Regards from Australia...


----------



## mandiah89 (Jan 18, 2013)

lol those are huge ears! He is abosolutely adorable!


----------



## titan12 (Mar 18, 2013)

He is a big guy


----------



## TommyB681 (Oct 19, 2012)

he is/is going to be a pretty good size pooch


----------



## lone Ranger (Nov 29, 2012)

At least he is a good Gaurd Dog...

Here he is ON DUTY in my office, sends real chills up your spine he looks so ferocious...


----------



## bianca (Mar 28, 2010)

Teehee those are some big bunny ears to grow into!


----------



## lone Ranger (Nov 29, 2012)

Well, here he is, "Wolf Caesar" at 6 months in a few days... Playing in the river on my horse property with the Wolf Pack... 
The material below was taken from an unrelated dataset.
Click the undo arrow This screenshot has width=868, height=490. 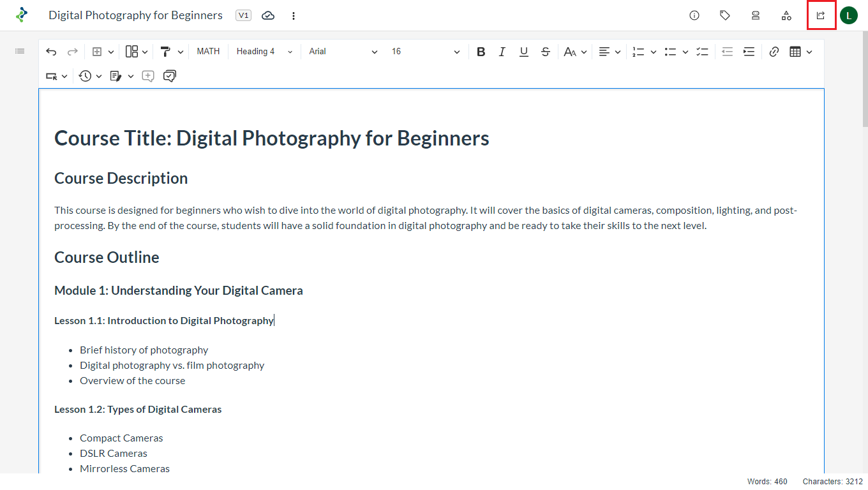[x=51, y=52]
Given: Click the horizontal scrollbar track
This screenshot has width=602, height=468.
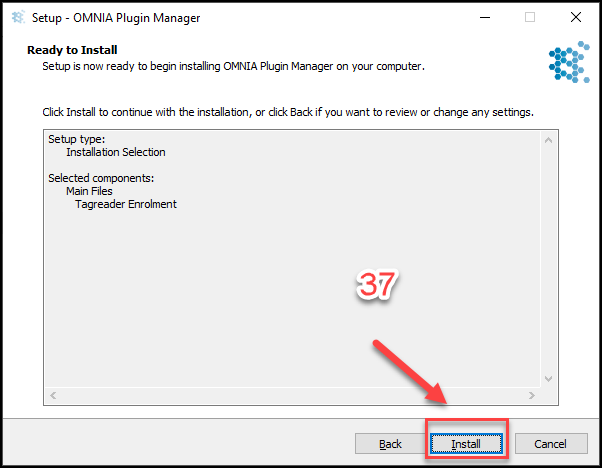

25 1/2 inches at wither, 70 pounds, slow to develop on the RAW diet but strong... *I swear, he still has to grow 5 foot tall to get into these ears... :rofl:*



*He can't hardly lope if there is a headwind.. :rofl:*



*I am really hoping it is true and they develop slower on the RAW, cause he better be huge to grow into those Distant Early Warning Radar ears...* :shrug::fingerscrossed::rofl:


----------



## Ocean (May 3, 2004)

Your donkey sure has big teeth!


----------



## blehmannwa (Jan 11, 2011)

I love the headwind comment!


----------



## Shade (Feb 20, 2012)

Love the water photo 

Those are some BIG ears lol


----------



## Sprout (Apr 23, 2013)

He's awesome!


----------



## redandgold (Jul 2, 2013)

LOL I took that thread title literally for all of two or three seconds and thought 'OMG, someone has a 5 foot tall GSD? Does anyone breed these and are they HD tested because I want one'


----------